L’EMPEREUR DON PÉDRO.





Il n’est peut-être pas de situations dans la vie où l’homme s’ennuie plus complétement que lorsqu’il est à la fois neutre et oisif dans une ville assiégée. Tandis qu’il partage avec la garnison toutes les privations qu’elle éprouve, le jeu magnifique et glorieux de la guerre, qui à chaque heure vient éblouir ses yeux, ne lui communique ni inspiration, ni enthousiasme. Ce fut sous l’influence de ce sentiment que je quittai, vers la fin de l’année 1822, la ville de San-Salvador, qui était alors étroitement cernée par l’armée patriote, et je m’embarquai pour Rio-Janeiro avec un de mes intimes amis.

Mon compagnon, qui avait fait autrefois la campagne de la Péninsule, ennuyé, comme moi, de la vie bourgeoise et de la demi-solde, était attiré à Rio-Janeiro par l’espoir d’entrer au service de l’empereur, service qui présentait alors beaucoup d’avantages à un officier étranger. Pour moi, je n’étais point fâché d’échanger l’obscurité monotone de San Salvador contre les scènes plus animées qui se passaient dans la capitale.
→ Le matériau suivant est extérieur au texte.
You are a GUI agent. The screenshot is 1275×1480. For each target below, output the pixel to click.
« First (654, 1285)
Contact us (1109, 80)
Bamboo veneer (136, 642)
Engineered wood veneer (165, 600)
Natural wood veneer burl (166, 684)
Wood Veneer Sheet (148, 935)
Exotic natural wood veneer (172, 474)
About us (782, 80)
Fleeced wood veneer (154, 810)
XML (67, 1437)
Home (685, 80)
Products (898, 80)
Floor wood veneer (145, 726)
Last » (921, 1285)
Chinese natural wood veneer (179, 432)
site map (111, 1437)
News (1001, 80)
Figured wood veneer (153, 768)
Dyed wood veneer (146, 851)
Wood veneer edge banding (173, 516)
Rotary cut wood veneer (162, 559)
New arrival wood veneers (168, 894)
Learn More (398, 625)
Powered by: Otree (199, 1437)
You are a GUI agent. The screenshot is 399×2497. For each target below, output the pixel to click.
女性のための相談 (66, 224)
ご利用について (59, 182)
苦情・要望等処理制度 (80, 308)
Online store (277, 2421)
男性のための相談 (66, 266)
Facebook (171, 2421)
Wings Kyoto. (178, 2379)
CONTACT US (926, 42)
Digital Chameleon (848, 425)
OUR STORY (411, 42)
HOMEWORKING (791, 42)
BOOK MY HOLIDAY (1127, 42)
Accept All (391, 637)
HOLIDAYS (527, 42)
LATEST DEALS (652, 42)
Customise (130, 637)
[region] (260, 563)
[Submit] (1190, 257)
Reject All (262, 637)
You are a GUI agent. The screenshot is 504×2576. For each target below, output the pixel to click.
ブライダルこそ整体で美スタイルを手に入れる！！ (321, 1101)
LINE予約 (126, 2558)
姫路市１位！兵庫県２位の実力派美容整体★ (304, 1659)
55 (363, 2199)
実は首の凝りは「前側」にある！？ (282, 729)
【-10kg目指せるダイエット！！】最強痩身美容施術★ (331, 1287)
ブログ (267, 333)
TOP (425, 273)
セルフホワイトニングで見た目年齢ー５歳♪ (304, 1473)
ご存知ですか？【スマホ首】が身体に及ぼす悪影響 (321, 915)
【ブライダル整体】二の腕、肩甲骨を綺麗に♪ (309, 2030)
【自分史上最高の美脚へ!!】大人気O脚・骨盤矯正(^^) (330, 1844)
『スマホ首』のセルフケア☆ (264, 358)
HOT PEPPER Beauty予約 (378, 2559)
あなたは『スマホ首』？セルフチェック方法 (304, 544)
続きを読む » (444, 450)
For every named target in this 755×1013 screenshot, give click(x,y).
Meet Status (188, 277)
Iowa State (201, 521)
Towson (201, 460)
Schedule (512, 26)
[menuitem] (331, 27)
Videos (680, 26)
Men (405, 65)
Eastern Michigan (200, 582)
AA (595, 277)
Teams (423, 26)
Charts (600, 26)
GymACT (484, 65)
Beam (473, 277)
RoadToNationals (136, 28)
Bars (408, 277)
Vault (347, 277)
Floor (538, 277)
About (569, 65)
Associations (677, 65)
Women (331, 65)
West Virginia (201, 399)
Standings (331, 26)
J’étais aussi curieux d’observer dans leurs développemens les effets de cet esprit de liberté qui, depuis long-temps, m’avait paru miner l’influence de la mère-patrie, et d’être témoin de l’impulsion d’un jeune peuple entrant, pour la première fois dans la vie politique.

Les préparatifs de notre départ furent bientôt terminés, et la matinée du 14e jour nous vit passer, après une agréable traversée, près de la base du Pao d’Assucar, qui s’élève majestueusement à l’entrée du port. Dussé-je vivre pendant des siècles, l’impression que produisit sur mon esprit le mélange de grandiose et de gracieux dont mes yeux furent tout à coup frappés, serait toujours fraîche dans ma mémoire. J’ai vu depuis les rivages classiques de l’Italie ; j’ai long-temps séjourné au milieu des beautés romantiques de la Suisse ; j’ai parcouru les rives pittoresques du Rhin : mais les brillantes créations du monde européen, avec les inépuisables trésors d’associations historiques et poétiques, ne m’ont jamais fait éprouver ces sentimens mêlés d’admiration et de plaisir, dont je n’ai pu me défendre à la vue de la majesté sublime de ce chef-d’œuvre de la nature, la baie de Rio-Janeiro.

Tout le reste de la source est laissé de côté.